What Is Parental Alienation
Parental alienation is a strategy where one parent intentionally tells the child negative things about the other parent or keeps the child from the other parent. The purpose of this strategy is to damage the child’s relationship with the other parent and to turn the child’s emotions against that other parent.
Although parental alienation is very common, many alienated parents do not know what to do. They don’t want to make the alienation worse.
Here are five things to NOT do if you are an alienated parent:
1. Don’t Retaliate With Alienation
While it may be tempting to combat fire with fire, retaliating with similar alienation tactics is not the solution. It only serves to escalate the conflict and cause further harm to the child. It is essential to remember that the child’s well-being should be the paramount concern, and mirroring the destructive behavior of the alienating parent does not serve this purpose.
2. Don’t Slander The Alienating Parent In Front Of The Child
Despite the frustration and pain you may feel, it’s important to refrain from criticizing or demeaning the alienating parent in front of the child. This could backfire and further push the child away. It could also confuse the child, who might feel torn between their loyalty to the alienating parent and their desire to reconnect with you.
3. Don’t Give Up On Your Child
It can be heart-wrenching to be continuously rejected by your child. However, no matter how bleak the situation may seem, giving up should not be an option. Your child, manipulated by the alienating parent, may push you away, but it’s critical to remain available and express your unconditional love regularly.

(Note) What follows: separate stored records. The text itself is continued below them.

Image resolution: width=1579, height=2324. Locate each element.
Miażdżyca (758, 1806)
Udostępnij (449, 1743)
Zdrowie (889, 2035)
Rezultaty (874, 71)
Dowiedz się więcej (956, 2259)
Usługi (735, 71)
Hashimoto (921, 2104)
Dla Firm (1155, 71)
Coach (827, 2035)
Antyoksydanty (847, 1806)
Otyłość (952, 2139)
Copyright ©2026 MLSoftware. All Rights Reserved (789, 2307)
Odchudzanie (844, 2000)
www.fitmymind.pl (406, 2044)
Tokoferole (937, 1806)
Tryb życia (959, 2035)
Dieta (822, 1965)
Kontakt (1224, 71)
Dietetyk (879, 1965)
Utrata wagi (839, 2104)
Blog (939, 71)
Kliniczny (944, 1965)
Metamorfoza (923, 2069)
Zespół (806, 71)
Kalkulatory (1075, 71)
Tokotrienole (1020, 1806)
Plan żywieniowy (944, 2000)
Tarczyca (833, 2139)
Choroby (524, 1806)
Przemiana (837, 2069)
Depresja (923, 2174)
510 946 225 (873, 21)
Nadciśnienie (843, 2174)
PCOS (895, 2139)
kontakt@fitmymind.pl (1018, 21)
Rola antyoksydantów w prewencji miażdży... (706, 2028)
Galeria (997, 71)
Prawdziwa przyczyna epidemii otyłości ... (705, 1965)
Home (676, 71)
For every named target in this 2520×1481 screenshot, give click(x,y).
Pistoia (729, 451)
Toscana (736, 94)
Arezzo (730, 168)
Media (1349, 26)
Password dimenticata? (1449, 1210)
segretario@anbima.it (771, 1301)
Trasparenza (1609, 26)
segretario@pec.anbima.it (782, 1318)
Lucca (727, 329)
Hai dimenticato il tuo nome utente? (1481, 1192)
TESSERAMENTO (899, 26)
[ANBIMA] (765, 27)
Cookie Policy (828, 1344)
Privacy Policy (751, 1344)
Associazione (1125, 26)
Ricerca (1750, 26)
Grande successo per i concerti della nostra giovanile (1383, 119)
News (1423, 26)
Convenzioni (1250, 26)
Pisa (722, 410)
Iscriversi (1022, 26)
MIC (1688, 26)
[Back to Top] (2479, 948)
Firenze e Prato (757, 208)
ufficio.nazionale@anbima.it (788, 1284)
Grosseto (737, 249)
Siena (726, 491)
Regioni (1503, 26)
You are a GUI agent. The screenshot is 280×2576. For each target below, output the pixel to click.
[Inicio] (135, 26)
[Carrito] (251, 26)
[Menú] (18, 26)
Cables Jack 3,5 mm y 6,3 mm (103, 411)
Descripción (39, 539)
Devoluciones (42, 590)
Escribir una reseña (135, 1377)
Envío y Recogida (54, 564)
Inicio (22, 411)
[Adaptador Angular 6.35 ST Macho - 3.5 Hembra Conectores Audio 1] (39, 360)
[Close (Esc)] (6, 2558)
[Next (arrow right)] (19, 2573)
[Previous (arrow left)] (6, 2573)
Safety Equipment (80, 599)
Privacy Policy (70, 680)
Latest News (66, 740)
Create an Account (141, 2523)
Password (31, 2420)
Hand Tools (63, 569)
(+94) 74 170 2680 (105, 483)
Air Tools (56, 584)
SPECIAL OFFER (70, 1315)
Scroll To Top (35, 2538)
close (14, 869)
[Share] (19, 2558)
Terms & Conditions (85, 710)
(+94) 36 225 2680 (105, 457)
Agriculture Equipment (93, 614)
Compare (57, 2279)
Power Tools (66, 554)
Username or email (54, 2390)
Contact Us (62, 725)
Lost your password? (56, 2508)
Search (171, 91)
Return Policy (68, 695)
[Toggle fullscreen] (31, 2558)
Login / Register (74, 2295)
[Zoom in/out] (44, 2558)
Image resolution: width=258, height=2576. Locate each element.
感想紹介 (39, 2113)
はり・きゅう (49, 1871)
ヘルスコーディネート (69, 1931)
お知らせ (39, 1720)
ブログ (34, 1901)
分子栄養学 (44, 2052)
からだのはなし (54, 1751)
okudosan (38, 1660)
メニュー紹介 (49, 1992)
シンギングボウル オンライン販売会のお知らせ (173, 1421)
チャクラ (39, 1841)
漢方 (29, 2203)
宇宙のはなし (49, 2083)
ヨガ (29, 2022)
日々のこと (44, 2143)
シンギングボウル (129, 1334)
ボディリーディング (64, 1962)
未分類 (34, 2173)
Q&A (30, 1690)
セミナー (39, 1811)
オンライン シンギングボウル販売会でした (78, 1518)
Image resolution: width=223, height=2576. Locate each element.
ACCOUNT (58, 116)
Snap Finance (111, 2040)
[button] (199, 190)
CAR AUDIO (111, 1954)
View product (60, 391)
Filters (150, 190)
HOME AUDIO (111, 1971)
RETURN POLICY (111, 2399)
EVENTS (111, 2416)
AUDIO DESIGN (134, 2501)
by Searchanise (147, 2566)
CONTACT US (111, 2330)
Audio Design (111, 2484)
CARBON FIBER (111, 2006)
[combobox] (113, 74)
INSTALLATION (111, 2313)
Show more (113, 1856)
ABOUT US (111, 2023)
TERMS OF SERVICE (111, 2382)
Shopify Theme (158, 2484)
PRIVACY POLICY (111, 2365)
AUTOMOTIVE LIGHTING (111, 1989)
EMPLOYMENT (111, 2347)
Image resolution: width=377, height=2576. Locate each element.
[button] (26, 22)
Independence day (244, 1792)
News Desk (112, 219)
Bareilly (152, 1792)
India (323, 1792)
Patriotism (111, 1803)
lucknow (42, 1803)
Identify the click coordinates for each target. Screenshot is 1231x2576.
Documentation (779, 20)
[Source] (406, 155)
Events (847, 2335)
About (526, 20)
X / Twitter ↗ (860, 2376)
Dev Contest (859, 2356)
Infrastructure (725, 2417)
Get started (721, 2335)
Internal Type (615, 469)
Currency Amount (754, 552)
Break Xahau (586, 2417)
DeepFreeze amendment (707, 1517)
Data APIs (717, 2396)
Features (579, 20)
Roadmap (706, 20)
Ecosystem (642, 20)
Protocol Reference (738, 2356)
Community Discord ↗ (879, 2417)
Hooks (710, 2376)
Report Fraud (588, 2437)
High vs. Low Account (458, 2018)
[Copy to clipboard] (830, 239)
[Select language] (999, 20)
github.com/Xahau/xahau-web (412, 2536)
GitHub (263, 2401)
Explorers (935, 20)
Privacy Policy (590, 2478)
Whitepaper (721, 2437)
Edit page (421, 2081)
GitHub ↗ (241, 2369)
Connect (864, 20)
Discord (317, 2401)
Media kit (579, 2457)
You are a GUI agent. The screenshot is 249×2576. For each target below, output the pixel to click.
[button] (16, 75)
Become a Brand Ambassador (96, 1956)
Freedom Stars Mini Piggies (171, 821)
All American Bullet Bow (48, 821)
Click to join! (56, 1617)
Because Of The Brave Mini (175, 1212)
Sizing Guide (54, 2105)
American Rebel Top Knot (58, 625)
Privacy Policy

4. Don’t Ignore Legal And Therapeutic Assistance
Attempting to navigate through parental alienation without professional help can be overwhelming and unproductive. Ignoring the need for legal counsel and therapeutic support is a grave mistake. Legal professionals can guide you on your rights and possible recourse, while therapists can provide crucial emotional support and coping strategies.
5. Don’t React Impulsively
Reacting out of hurt or anger can worsen the situation. It’s crucial to avoid impulsive actions like arguing with the child, violating custody orders, or making major decisions without proper legal advice. Always remember your actions can profoundly impact the child and the course of your relationship with them.
Sometimes You Have To
Although giving up on your child is not preferred or recommended, we know many bio parents who do give up fighting for their own mental health. They aren’t giving up on the child, they are giving up fighting the parent doing the alienation. Sometimes you have to wave the white flag and hope that when the child gets old enough, they will reach out to you and the relationship can start to heal.